Example output, loaded ~600 RAG-related papers:
> dotnet run query "What are good chunking strategies to use for unstructured text in RAG applications?"
Output:
Here's a list of strategies and insights about chunking for unstructured text, derived from recent research articles:
### Recommended Chunking Strategies for RAG Applications
1. **Recursive Character Splitting** -
The Recursive Character Splitter is shown to outperform Token-based Splitters in preserving contextual integrity during document splitting. This method is particularly effective for maintaining the coherence and capturing the meaning essential for retrieval tasks. [Paper: [Exploring Information Retrieval Landscapes](http://arxiv.org/abs/2409.08479v2)]
2. **Node-based Extraction** -
For documents with highly diverse structures, employing node-based extraction with LLM-powered Optical Character Recognition (OCR) improves chunking by creating context-aware relationships between text components (e.g., headers and sections). This is crucial for multimodal documents like presentations and scanned files. [Paper: [Advanced ingestion process powered by LLM parsing](http://arxiv.org/abs/2412.15262v1)]
3. **Inference-time Hybrid Structuring** -
Structured reconstruction of documents is advocated to handle knowledge-intensive tasks better. This involves optimizing the document format for task-specific structuring using "StructRAG" frameworks, which determine the optimal chunk size and type for retrieving relevant information accurately. [Paper: [StructRAG: Boosting Knowledge Intensive Reasoning](http://arxiv.org/abs/2410.08815v2)]

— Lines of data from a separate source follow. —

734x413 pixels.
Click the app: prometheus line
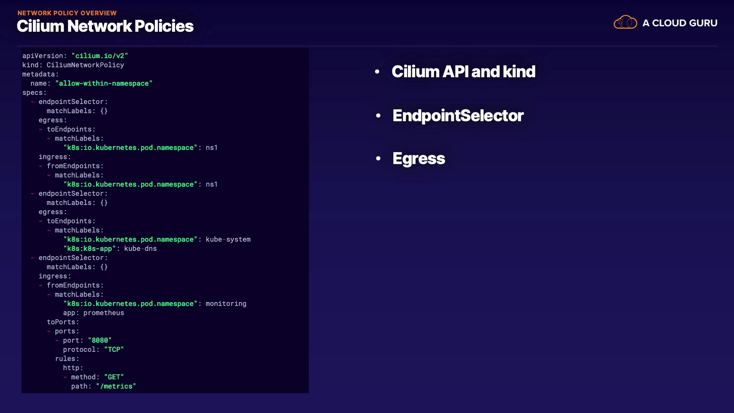coord(94,313)
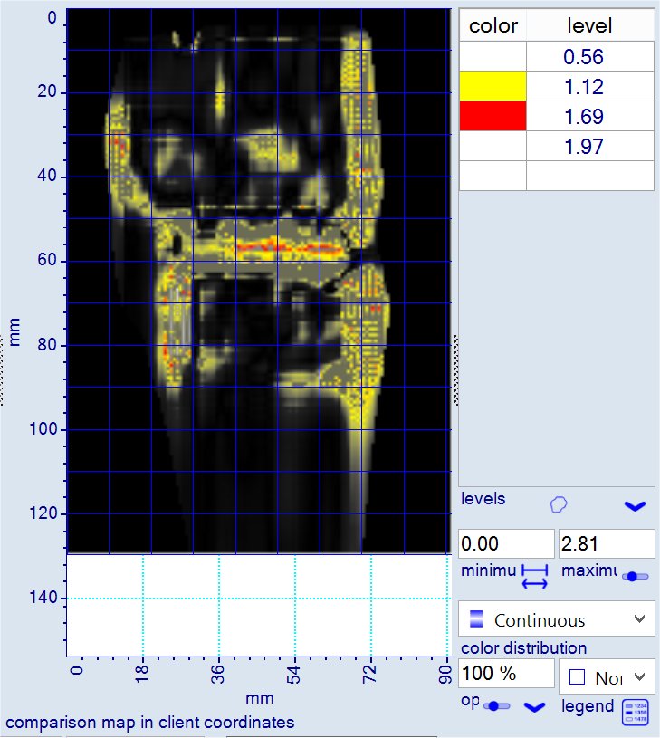660x738 pixels.
Task: Toggle the opacity slider switch
Action: coord(497,705)
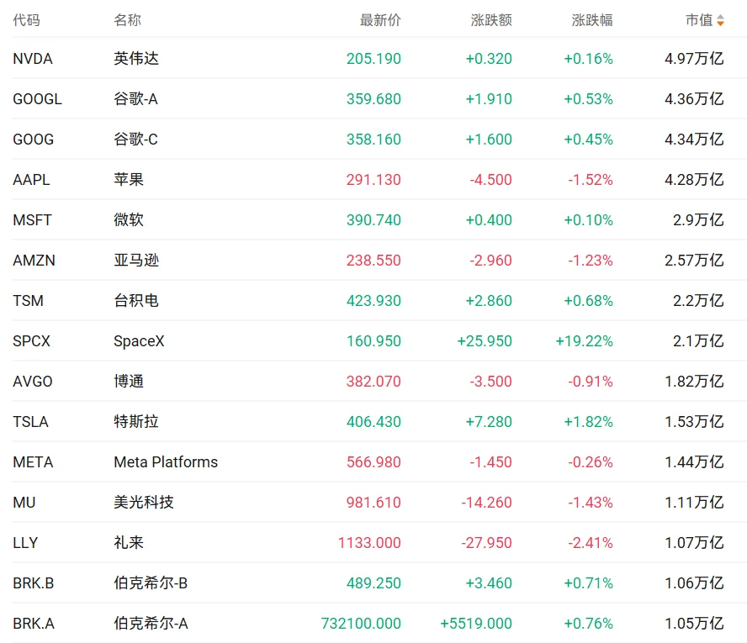Click the 涨跌额 column header
Viewport: 747px width, 643px height.
[491, 20]
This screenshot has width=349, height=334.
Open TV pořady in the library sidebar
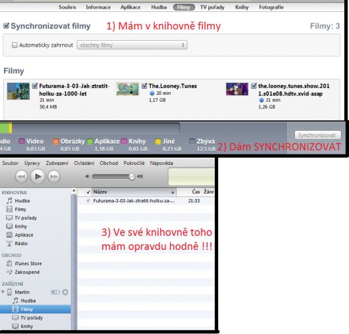pos(21,218)
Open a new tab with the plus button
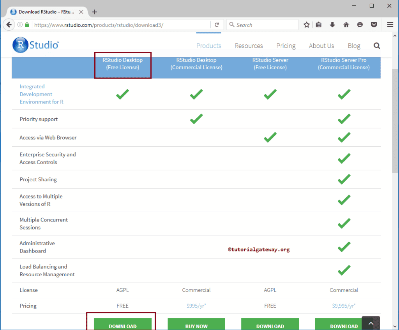Viewport: 399px width, 330px height. click(95, 12)
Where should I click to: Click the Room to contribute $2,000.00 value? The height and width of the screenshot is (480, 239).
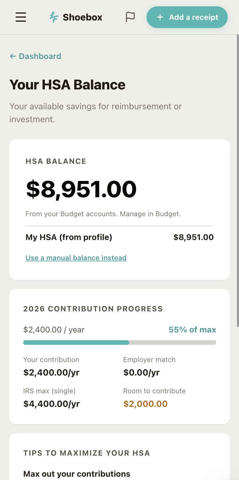click(145, 404)
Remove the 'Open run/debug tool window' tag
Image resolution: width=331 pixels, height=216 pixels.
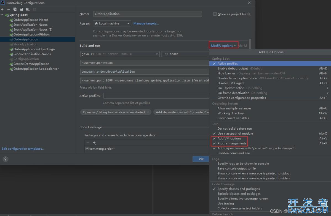148,112
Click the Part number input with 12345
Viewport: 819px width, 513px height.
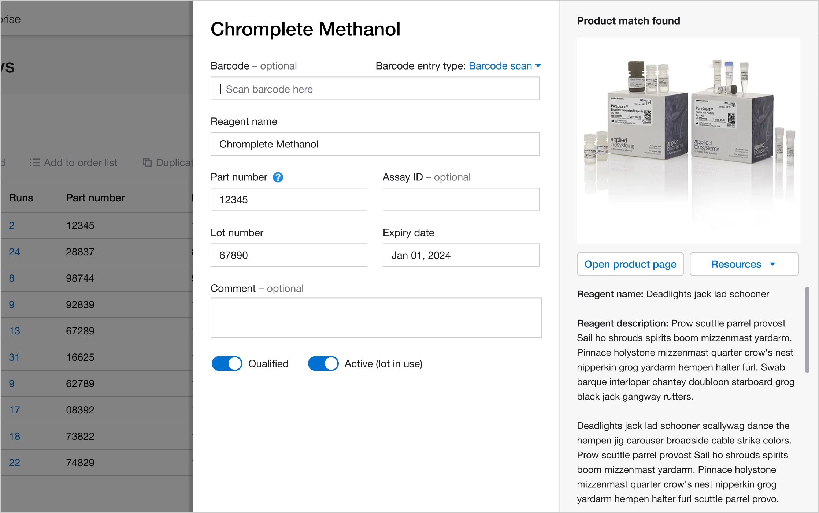(x=289, y=200)
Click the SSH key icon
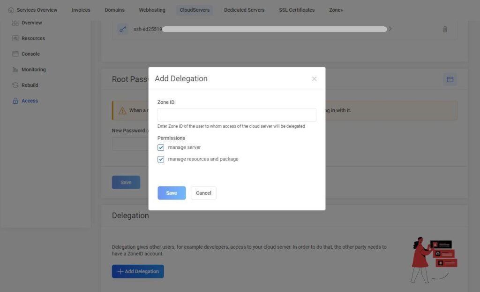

4. **Interpretable Knowledge Segmentation** -
Chunking HTML or unstructured text into meaningful units for specific downstream tasks can be enhanced by pre-trained models combined with algorithms for efficient segmentation. This improves HTML or table data understanding and retrieval from unstructured text. [Paper: [Leveraging Large Language Models for Web Scraping](http://arxiv.org/abs/2406.08246v1)]
5. **Benchmark-Driven Optimization** -
Use domain-specific benchmarks (e.g., UDA Suite) to evaluate and optimize chunking and retrieval methods. Real-world applications, involving lengthy or noisy documents in diverse formats, benefit from such approaches to balance character and word-level chunking boundaries. [Paper: [UDA: A Benchmark Suite for RAG](http://arxiv.org/abs/2406.15187v2)]

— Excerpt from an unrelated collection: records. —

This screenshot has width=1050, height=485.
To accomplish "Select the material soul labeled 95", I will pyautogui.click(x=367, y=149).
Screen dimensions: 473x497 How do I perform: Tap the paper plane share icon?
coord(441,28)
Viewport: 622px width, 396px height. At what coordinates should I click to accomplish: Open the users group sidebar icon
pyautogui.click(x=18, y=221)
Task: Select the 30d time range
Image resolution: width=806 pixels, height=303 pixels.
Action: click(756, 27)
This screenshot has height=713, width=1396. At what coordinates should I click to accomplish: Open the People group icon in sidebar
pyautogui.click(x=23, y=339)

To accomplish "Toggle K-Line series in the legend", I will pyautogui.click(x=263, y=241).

### Practical Suggestions:
- **Context Preservation with Overlap**: Introducing a degree of overlap between adjacent chunks ensures preserved meaning and continuity.

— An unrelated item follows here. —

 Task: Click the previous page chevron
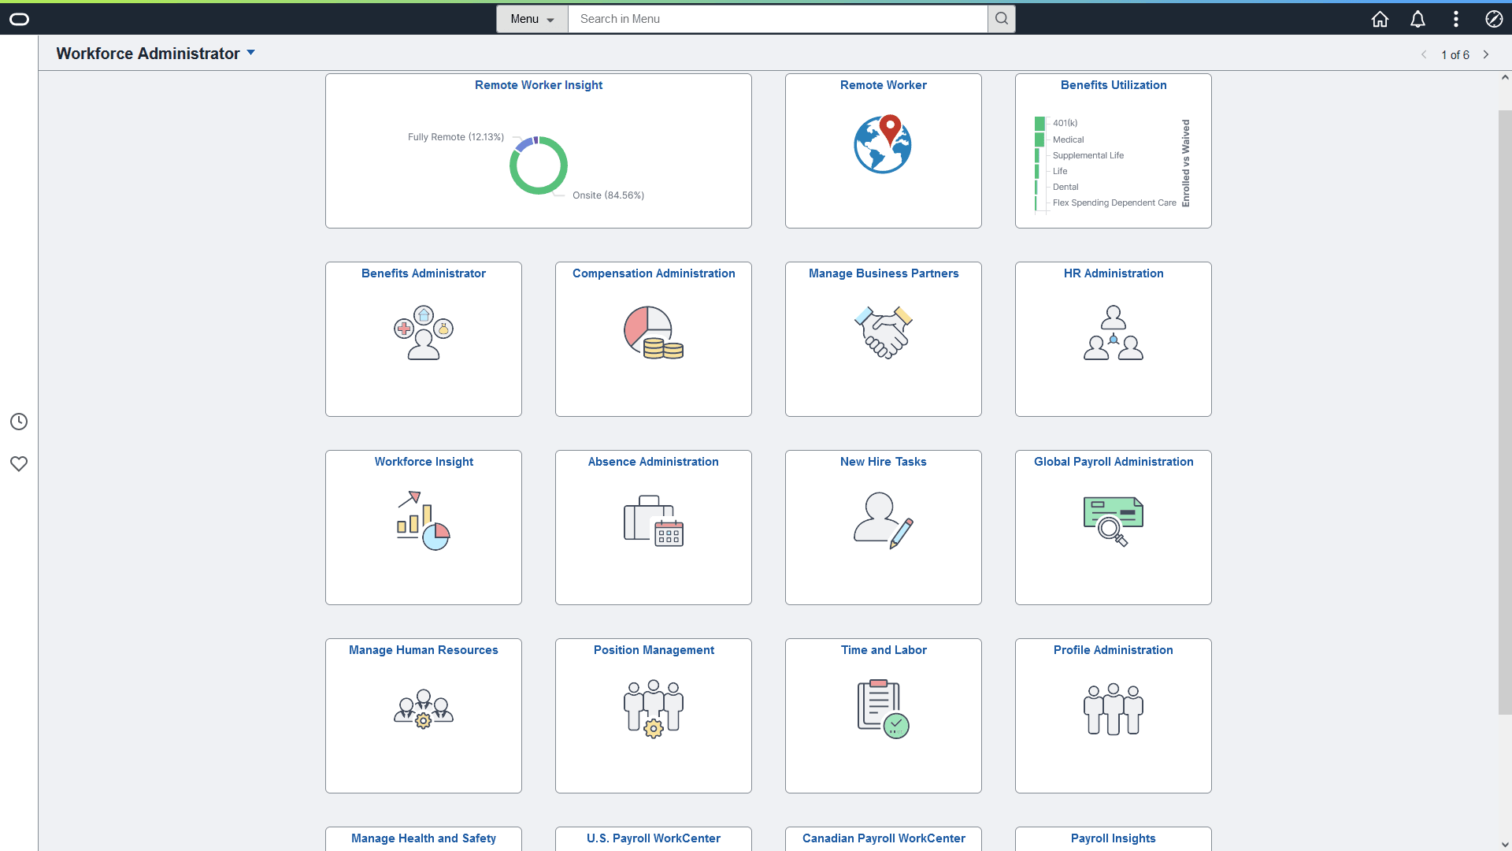click(x=1425, y=54)
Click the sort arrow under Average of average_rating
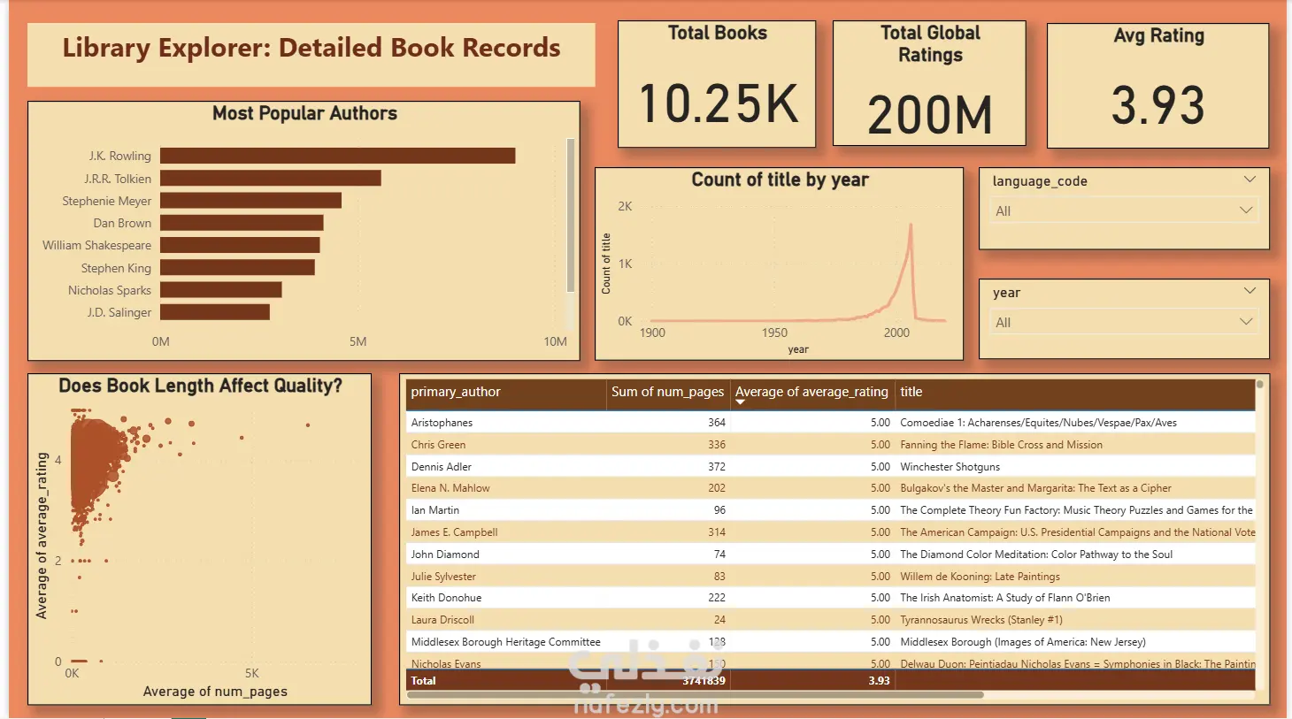 click(741, 402)

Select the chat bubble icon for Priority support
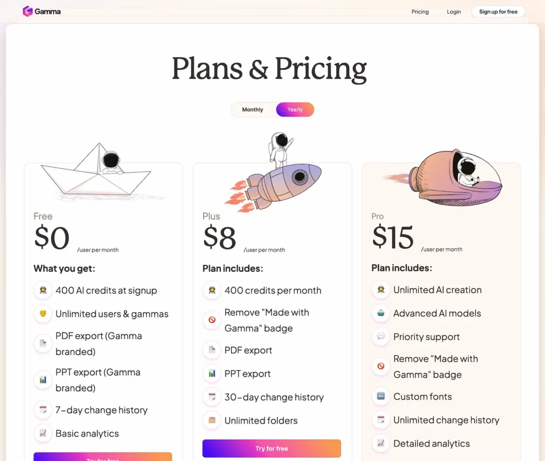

- **Multimodal Parsing**: Different parsing strategies for highly unstructured data types improve the granularity of retrieval strategies (i.e., PDFs, presentations).
- **Evaluation Metrics**: Incorporating advanced evaluation techniques like SequenceMatcher, BLEU, METEOR, and BERT Score can guide chunking methodology tailoring for retrieval accuracy.
Would you like a deep dive into any of the specific papers or methods listed above?
### Additional Information
For more details on the project and its usage, refer to the comments and documentation within the codebase.